* TEXTAUSZUG
Krone als Kulturzentrum ?
Mehr Informationen gab es nicht
Mit diesen mageren Informationen sollten die Stadtverordneten eine Entscheidung über 450.000 Euro fällen.
Christian Utpatl (FWG) verlangte ausführlichere Informationen, wenigstens sollte die Beschreibung vorgelegt werden, mit der die Fördermittel beantragt wurden. Bürgermeister Dr. Ritz verweigerte weitere Unterlagen. Zum "Schutz der Stadt" wolle er bestimmte Dinge nicht öffentlich machen. Dafür gäbe es einen einfachen Grund: Ein ehemaliges Magistratsmitglied hätte sich mit Fragen zu Fördermitteln an das Ministerium gewandt.
Bürgermeister: Obergeschoss der Krone soll Kulturzentrum werden
Der Bürgermeister erläuterte sein Vorhaben. Im ersten Obergeschoss der Krone soll der dortige Saal als Kulturzentrum ausgebaut werden. Dafür müsse ein barrierefreier Zugang geschaffen und die Wärmedämmung verbessert werden.

* AUFGABEN
1 - Kopiere aus dem Textauszug zur Krone wortgetreu alles von „Mehr Informationen gab“ bis einschließlich „Wärmedämmung verbessert werden.“.
2 - Über welchen Betrag sollten die Stadtverordneten laut dem Textauszug zur Krone entscheiden?
Für die Bearbeitung sind die Daten ohne Belang.

* BEREITGESTELLTE DATEN

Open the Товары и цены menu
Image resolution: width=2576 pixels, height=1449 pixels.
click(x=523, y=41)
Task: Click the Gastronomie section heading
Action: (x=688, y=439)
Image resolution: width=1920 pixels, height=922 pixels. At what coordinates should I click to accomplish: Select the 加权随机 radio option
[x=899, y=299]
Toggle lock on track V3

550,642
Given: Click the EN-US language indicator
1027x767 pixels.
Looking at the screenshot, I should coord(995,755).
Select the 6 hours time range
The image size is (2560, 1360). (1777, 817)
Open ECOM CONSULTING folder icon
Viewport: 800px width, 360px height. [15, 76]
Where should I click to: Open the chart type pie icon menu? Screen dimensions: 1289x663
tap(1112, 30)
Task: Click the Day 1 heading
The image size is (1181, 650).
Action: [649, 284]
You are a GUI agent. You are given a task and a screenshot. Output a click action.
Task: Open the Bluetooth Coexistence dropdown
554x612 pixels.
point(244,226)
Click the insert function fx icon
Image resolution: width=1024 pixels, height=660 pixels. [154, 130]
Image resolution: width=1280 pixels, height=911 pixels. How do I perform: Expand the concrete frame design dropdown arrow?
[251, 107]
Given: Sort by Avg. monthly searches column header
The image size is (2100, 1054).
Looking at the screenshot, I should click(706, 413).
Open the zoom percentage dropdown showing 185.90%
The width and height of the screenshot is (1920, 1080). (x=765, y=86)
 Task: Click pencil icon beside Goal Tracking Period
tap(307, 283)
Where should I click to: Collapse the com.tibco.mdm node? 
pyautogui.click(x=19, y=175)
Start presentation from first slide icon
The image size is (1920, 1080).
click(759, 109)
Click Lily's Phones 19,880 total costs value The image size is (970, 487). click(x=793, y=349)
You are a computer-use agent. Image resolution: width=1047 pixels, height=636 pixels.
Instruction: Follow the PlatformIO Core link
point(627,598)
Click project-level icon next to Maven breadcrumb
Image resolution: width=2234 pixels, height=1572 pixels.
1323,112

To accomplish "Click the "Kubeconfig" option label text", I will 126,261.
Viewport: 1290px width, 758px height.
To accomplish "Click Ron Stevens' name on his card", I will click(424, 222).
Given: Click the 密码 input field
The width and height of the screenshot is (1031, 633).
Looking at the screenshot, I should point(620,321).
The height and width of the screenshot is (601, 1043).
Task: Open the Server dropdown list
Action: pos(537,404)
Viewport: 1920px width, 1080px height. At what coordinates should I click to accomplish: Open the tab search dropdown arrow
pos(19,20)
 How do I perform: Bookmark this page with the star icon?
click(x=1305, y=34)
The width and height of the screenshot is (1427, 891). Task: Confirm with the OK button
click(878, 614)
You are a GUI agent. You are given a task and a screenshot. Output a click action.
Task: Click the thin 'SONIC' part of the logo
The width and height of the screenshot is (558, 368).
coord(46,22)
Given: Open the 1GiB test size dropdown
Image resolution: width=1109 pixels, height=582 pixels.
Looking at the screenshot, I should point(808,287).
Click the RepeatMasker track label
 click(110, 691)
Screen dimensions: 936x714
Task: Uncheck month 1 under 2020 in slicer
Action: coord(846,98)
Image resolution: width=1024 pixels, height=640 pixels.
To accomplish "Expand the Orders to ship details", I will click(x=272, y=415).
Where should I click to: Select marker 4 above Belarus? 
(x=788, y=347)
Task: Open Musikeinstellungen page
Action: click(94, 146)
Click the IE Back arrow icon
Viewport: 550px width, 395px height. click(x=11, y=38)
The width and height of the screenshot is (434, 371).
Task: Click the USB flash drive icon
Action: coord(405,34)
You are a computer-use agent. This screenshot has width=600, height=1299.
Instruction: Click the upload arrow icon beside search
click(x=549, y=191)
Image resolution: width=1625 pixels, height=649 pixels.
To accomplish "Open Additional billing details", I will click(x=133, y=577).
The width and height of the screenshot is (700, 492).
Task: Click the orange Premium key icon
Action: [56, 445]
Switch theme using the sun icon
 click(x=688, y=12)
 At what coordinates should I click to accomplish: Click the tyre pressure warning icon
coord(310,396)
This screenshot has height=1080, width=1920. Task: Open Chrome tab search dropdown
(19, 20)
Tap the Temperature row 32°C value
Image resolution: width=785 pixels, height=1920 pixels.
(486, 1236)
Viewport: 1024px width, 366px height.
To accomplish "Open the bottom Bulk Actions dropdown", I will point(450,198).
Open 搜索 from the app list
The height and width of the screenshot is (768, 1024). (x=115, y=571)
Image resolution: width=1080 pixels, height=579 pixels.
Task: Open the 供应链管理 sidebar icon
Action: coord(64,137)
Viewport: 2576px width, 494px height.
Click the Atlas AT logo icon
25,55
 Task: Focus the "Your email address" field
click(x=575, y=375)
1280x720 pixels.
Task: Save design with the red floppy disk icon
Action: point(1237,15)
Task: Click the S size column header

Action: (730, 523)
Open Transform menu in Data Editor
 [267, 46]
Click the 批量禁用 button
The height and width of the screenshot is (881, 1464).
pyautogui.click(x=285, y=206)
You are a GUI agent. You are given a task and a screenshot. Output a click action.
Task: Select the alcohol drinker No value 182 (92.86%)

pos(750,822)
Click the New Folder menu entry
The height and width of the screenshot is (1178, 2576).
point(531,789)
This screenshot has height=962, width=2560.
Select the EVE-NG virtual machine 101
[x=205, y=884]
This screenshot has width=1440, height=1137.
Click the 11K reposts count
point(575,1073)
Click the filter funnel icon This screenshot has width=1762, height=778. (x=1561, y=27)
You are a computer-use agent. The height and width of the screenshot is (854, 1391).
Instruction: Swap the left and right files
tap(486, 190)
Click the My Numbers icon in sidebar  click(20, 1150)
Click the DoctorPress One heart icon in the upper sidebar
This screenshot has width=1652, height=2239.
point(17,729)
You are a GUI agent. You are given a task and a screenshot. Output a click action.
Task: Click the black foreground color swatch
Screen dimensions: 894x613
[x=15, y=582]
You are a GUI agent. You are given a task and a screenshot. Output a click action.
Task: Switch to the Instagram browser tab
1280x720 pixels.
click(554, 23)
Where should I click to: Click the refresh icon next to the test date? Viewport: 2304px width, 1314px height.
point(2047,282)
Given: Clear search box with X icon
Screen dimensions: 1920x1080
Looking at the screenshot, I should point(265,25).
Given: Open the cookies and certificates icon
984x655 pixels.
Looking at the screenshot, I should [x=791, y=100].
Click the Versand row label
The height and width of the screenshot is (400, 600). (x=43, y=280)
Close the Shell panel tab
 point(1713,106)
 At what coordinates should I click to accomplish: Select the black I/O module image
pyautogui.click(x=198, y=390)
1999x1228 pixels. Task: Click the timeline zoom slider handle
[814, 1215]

* LÖSUNGEN
1 -
Mehr Informationen gab es nicht
Mit diesen mageren Informationen sollten die Stadtverordneten eine Entscheidung über 450.000 Euro fällen.
Christian Utpatl (FWG) verlangte ausführlichere Informationen, wenigstens sollte die Beschreibung vorgelegt werden, mit der die Fördermittel beantragt wurden. Bürgermeister Dr. Ritz verweigerte weitere Unterlagen. Zum "Schutz der Stadt" wolle er bestimmte Dinge nicht öffentlich machen. Dafür gäbe es einen einfachen Grund: Ein ehemaliges Magistratsmitglied hätte sich mit Fragen zu Fördermitteln an das Ministerium gewandt.
Bürgermeister: Obergeschoss der Krone soll Kulturzentrum werden
Der Bürgermeister erläuterte sein Vorhaben. Im ersten Obergeschoss der Krone soll der dortige Saal als Kulturzentrum ausgebaut werden. Dafür müsse ein barrierefreier Zugang geschaffen und die Wärmedämmung verbessert werden.

2 - Über 450.000 Euro.